Sua ida para as gravações de Cangaço Novo terminaram lhe inspirando para uma série de fotos que resultou na exposição Sertão Íntimo. Como isso começou? Como a fotografia entrou na sua vida? Para ser sincero, não sei exatamente quando a fotografia entrou na minha vida. Sei quando percebi que estava fotografando, quando notei que estava desenvolvendo um olhar interessante nos bastidores de meus trabalhos. Acho que foi em Novo Mundo, em 2017, a novela. Eu comecei a acompanhar os bastidores, fotografando. Nunca me fotografo; acabo sempre fotografando os outros. E lembro que uma das primeiras fotos que tirei, e que até hoje é uma das minhas prediletas, foi da Jennifer Dias no personagem. A partir dali, comecei a fotografar mais. E quando fui para o sertão, decidi “vou assumir esse lado da fotografia. Vou em busca de um olhar”. Pensei não só no lado artístico, mas também no de produção. Queria desenvolver um trabalho para uma exposição Pós-Cangaço. Não queria fazer fotografia só por fazer. Fui com um olhar profissional, convidando o Jota Andrade, um artista visual e plástico com quem já trabalho, e que também fez direção de arte e cenografia em projetos meus. Temos uma afinidade muito grande, e esse nosso trabalho em conjunto se chama Deep Sea, que é um projeto, um caminho entre fotografia, artes plásticas e obras de arte. É um percurso longo, que exige processo e maturação. Estou caminhando com isso, e há muito pela frente.
No meio dessa correria toda de gravação, já percebemos que você curte fugir para a natureza e ficar despido de qualquer amarras. É lá que recarrega as energias. No meio dessa correria toda, preciso admitir que a natureza sempre foi meu refúgio. Quando digo que sou uma pessoa reservada e penso sobre isso, me vejo em silêncio, no meio da natureza.
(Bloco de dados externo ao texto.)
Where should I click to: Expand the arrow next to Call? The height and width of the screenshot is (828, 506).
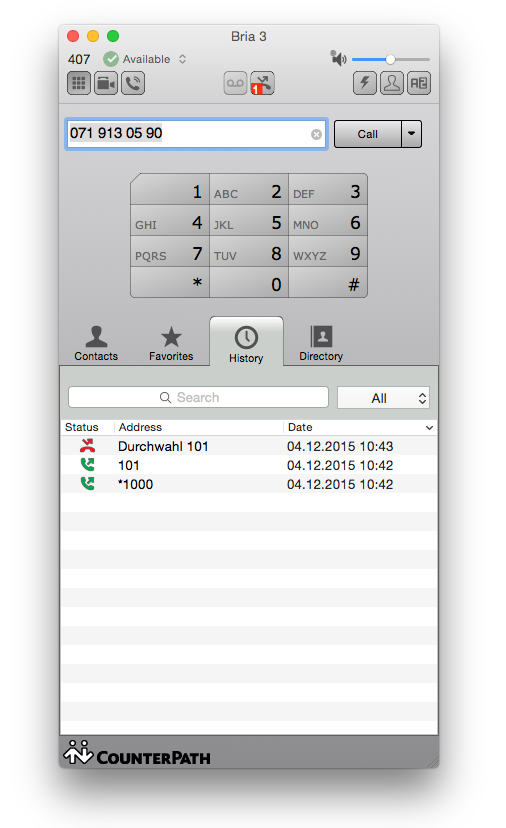tap(411, 134)
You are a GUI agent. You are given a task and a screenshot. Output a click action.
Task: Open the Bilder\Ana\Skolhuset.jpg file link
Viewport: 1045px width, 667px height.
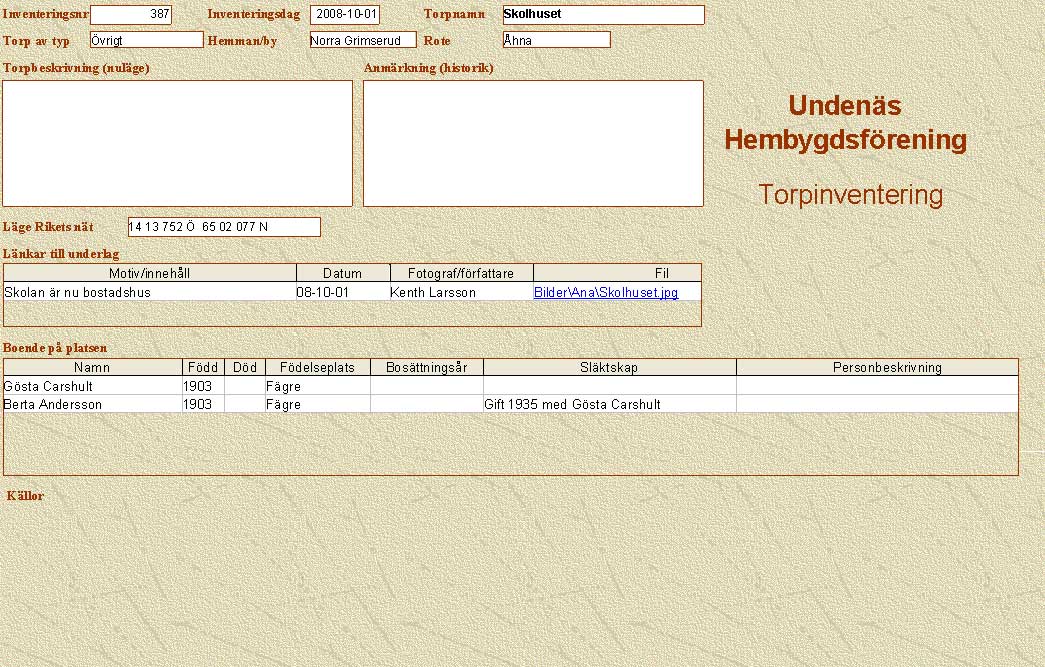click(605, 293)
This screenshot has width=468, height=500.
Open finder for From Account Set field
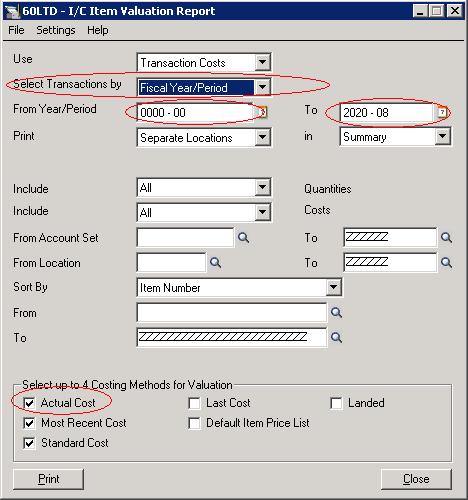[x=243, y=238]
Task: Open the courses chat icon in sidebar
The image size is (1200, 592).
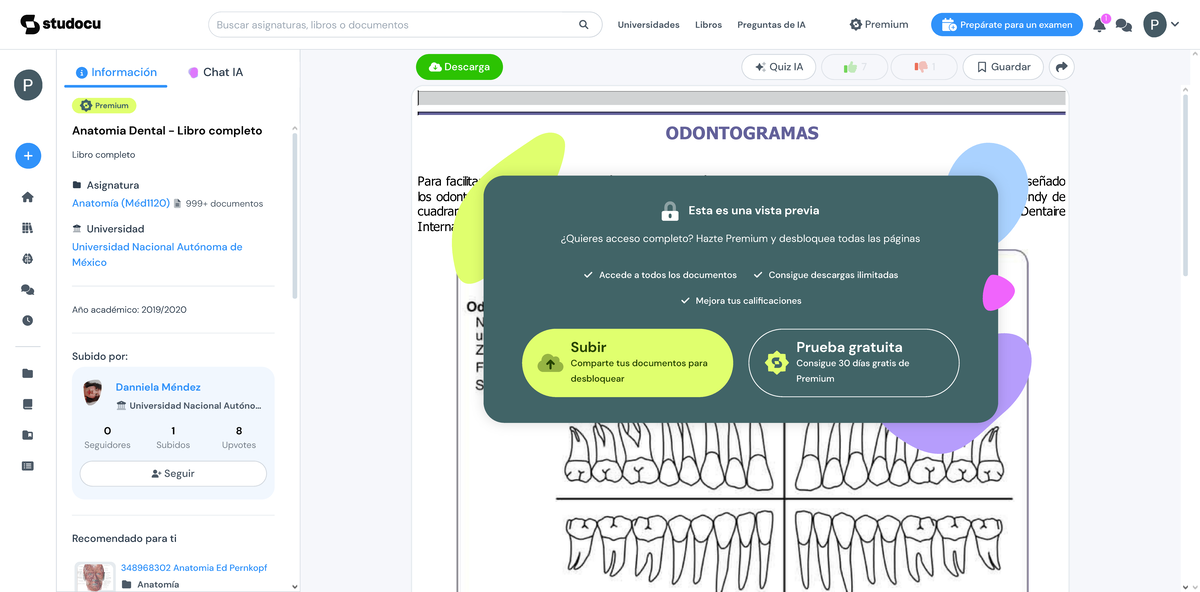Action: [27, 289]
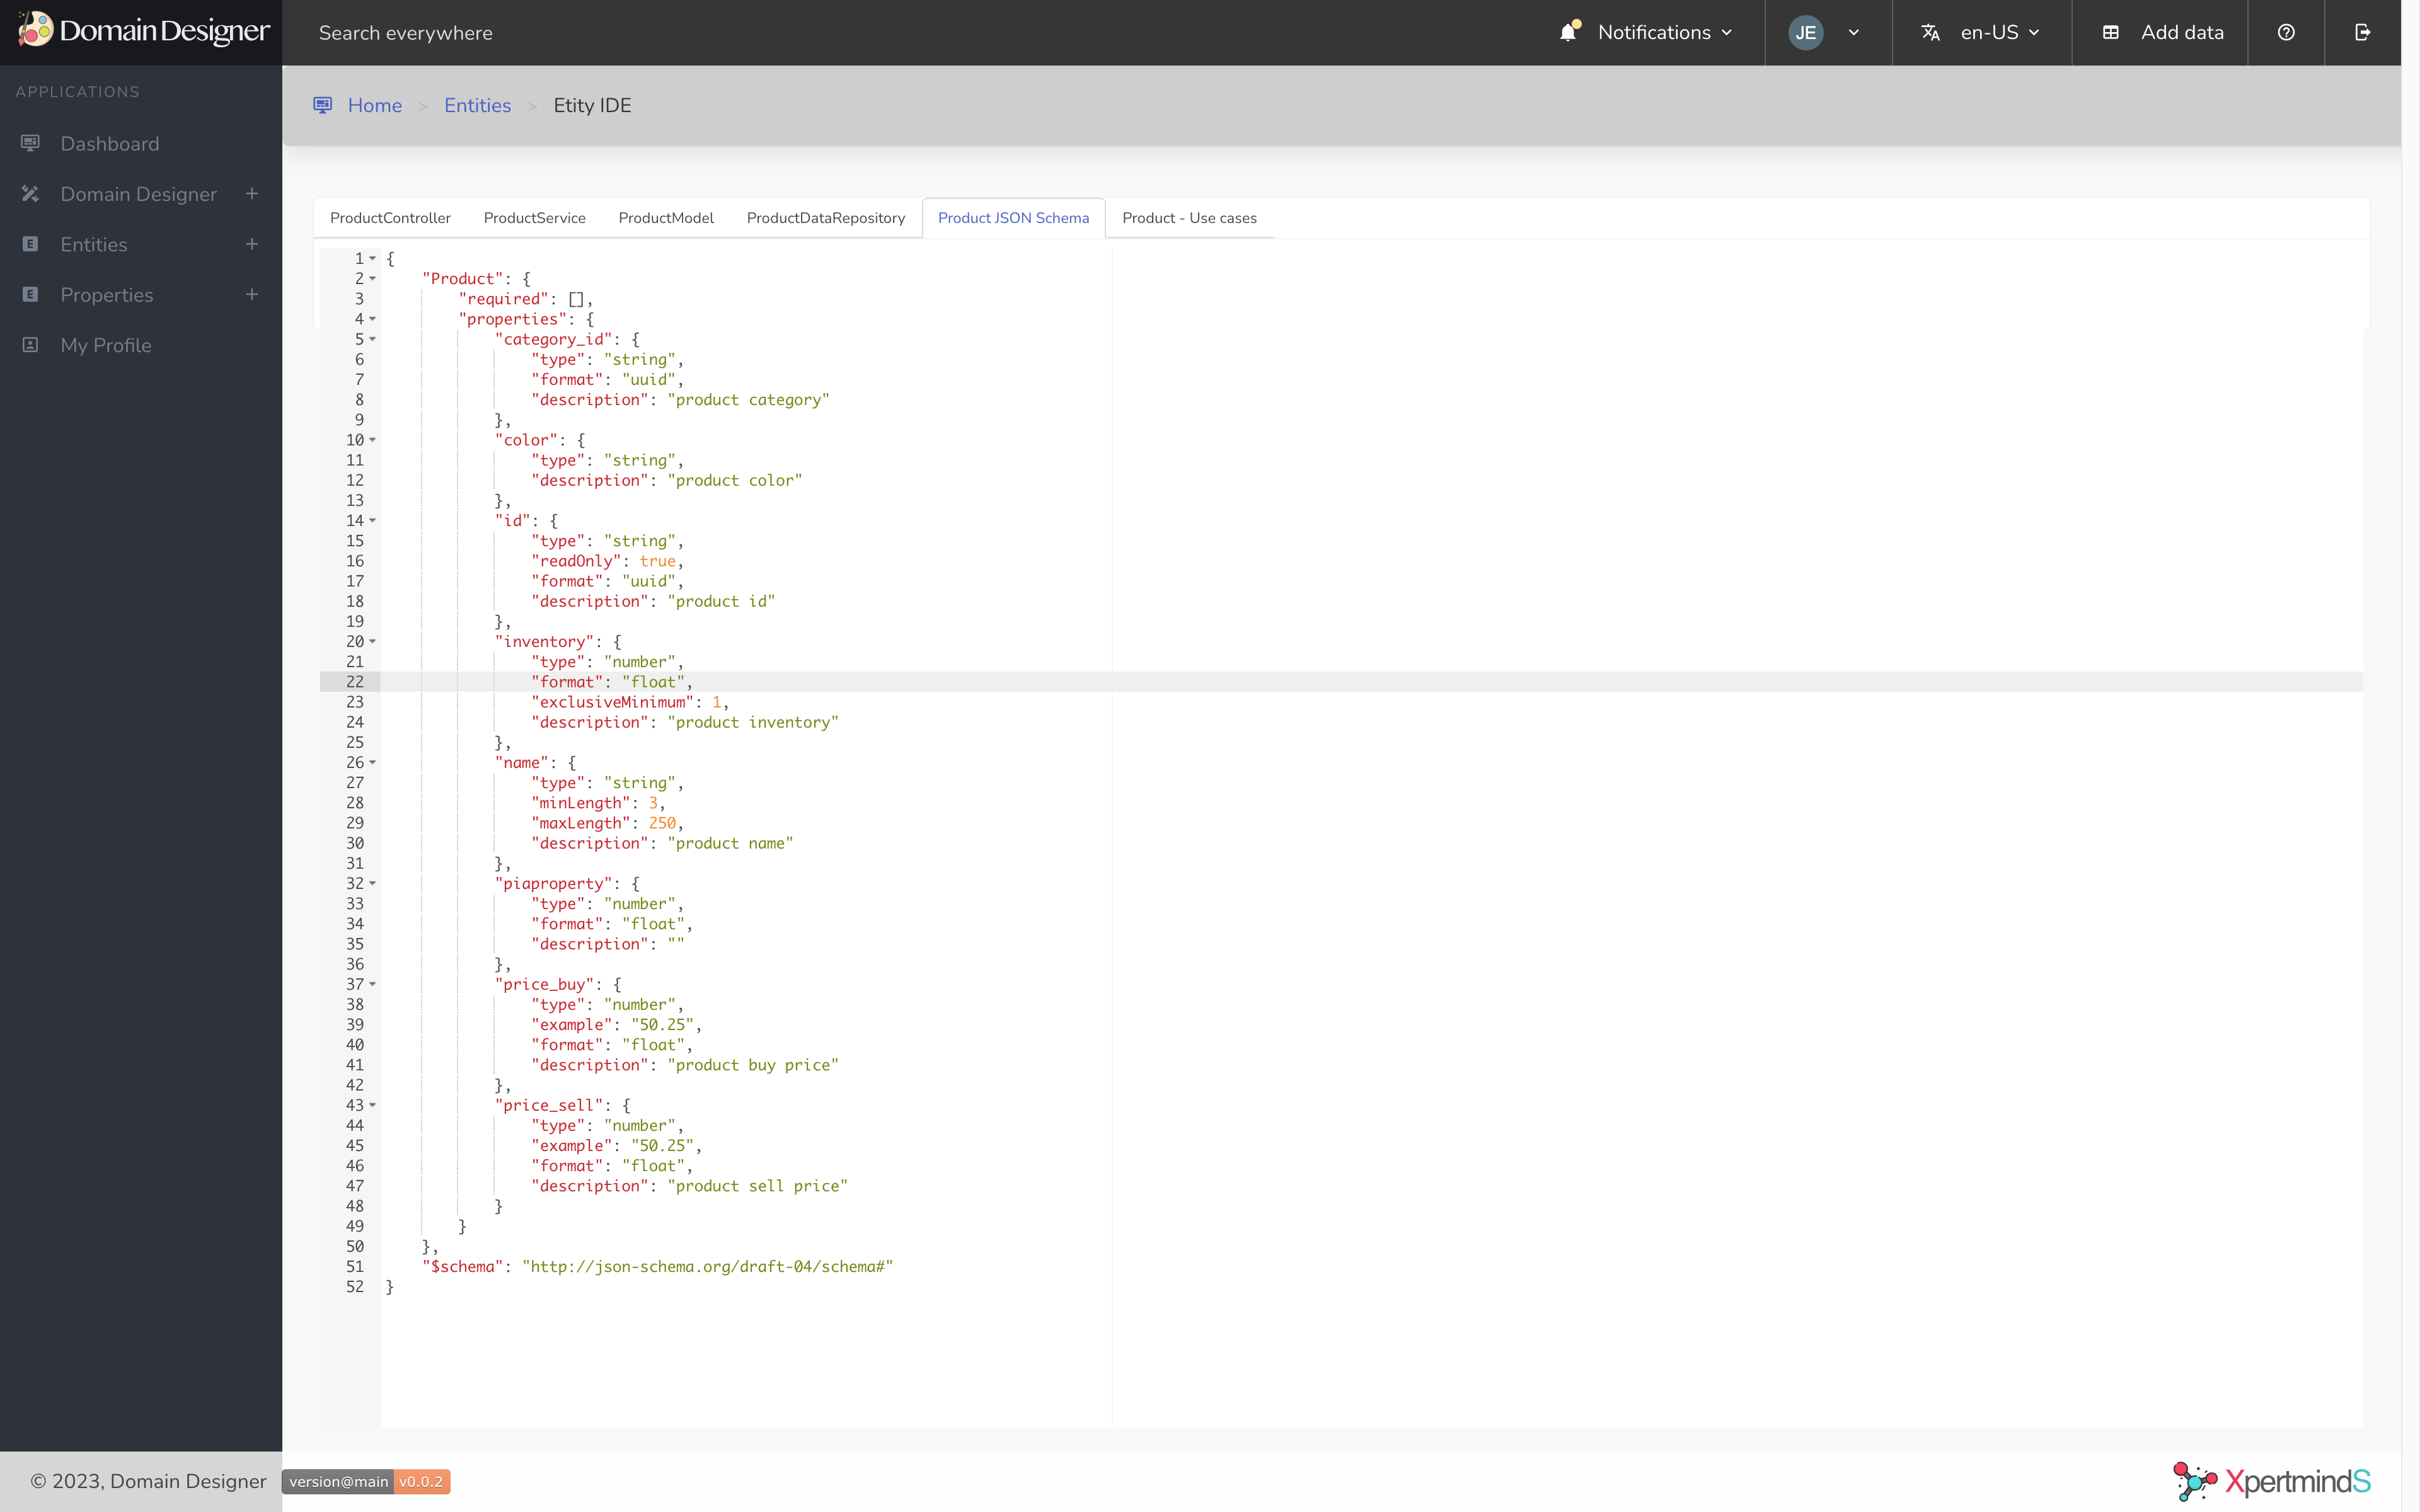Screen dimensions: 2420x1512
Task: Click the Home breadcrumb link
Action: pos(374,105)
Sempre preciso me reconectar, gosto do silêncio e de estar, muitas vezes, longe da civilização. É onde me reencontro. Gosto de animais, do cheiro de mato. Isso me traz uma paz de espírito essencial, que me alimenta muito, pois é algo bem distante da rotina e do mundo artístico glamouroso e vaidoso em que vivemos. Esse refúgio, essa fuga, é muitas vezes necessário para eu também me despir disso tudo, viver com meu silêncio e me reconectar.
Quem é Allan Souza Lima hoje? Para onde caminha? Sinceramente, acho que sou muitos, tenho várias facetas dentro de mim, e vou me descobrindo. Acredito que o mais interessante da vida é essa descoberta, sempre com o intuito de evoluir. Tenho certeza de que hoje sou melhor do que ontem. E para onde caminho… meu objetivo é sempre evoluir, da melhor forma possível, tanto profissionalmente quanto, sobretudo, como ser humano.
Para lhe conquistar basta… Ter olho no olho e ser verdadeiro acima de tudo.